西田さんは「心情等伝達制度」を使って服役中の運転手の男と手紙のやり取りを重ねました。

「心情等伝達制度」とは刑務所職員などを通して被害者側の想いを加害者に伝えることが出来る制度。

加害者からの返答は職員を通じて書面で渡されます。

男が自分の罪とどのように向き合っているのか。
西田さんの問いかけに対して男は…。

男「薬の飲み方と扱い方に問題がありました。私の人生は事故が起こったときに終わったと考えています。どこかで防ぐことができなかったのかと毎日考えています」

西田圭さん「これから先、服役している2年6ヶ月の中で大きく変わるような期待も持てなかったっていうのが率直な印象です」
「自分の判断の甘さにまだしっかり向き合えていないんじゃないかなっていう風に思いました」

「心情等伝達制度」を使っても西田さんの心の傷が癒えることはありませんでした。

家族にとって太陽のような存在だった倖さん。

東京に単身赴任していた西田さんでしたが、事故のあとは倖さんを失ったことによる強い悲しみや苦痛が続く「死別障害」と診断され、16年勤めていた会社も今年6月に退職しました。

現在はフリーランスとして働いています。

「おはようございます」「行ってらっしゃい」

倖さんが通っていた小学校近くの通学路で児童の登校を見守っています。

「息子が望んでいるんじゃないかな、ということでやっぱり友達が同じ目に遭わないでほしいなと思うし、僕自身同じような事件事故が起こるのが本当に辛くて、少なくとも通学路で事故は起こさない。」
「元気に明るく毎日学校に通ってほしいなという思いだけですかね」

交通指導員となり、ほぼ毎日小学校に通っています。

その通り道には倖さんが亡くなった事故現場があり西田さんは毎日、静かに手を合わせています。

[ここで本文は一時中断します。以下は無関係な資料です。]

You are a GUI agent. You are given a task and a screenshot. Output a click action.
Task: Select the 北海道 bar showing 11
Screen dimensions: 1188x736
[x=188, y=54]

同じような悲劇を生まないために交通指導員以外にも行っている活動があります。

この日は札幌を離れ北広島市へ。

訪れたのは北広島東部中学校。

西田さんは交通事故被害者遺族として道内各地で講話活動を行っています。

西田圭さん「今日私がみなさんに一番伝えたいのは私たちに起きた悲劇ではありません。今、世の中で起きている事実を見つめてその先にある未来をどう生きるのかということではないかと思っています」「過去ではなく未来について考えることが大切です」

「命の大切さを学ぶ教室」と題された講話。

全校生徒およそ380人の前で倖さんが亡くなった事故の経緯を話し、加害者と被害者を生まないよう、未来のために行動してほしいと訴えました。

西田圭さん「みなさん何があっても生きてください。不幸のどん底、もう立ち直ることが出来ないそう思ったとき、誰か支えになってくれる人がいます」「みなさんおひとりおひとり誰もが安心平和に生きられる未来をどうか作ってください」

講話を聞いた生徒「加害者も被害者も誰もがなりうるっていうのを聞いてまず加害者さえ生まれなければっていう」
「加害者になる1歩前で常に立ち止まることは大切だと感じた」

「今後の社会を作り上げていくのは私たちだと思っているので、そもそも社会の仕組みやルールをもっと見直していくべきなんじゃないかなって思います」

西田圭さん「中学生はこれから大人になる一歩手前の段階なのでこれから先、加害者にも被害者にもどっちにも転んでしまう可能性があると思う。」
「これからも引き続き倖と一緒にできるだけ多くの方にメッセージを届けていきたいと思う」

失われた命は二度と戻ってきません。
交通事故を生まない社会。
ハンドルを握るすべての人間が、その責任から目を背けないことから始まります。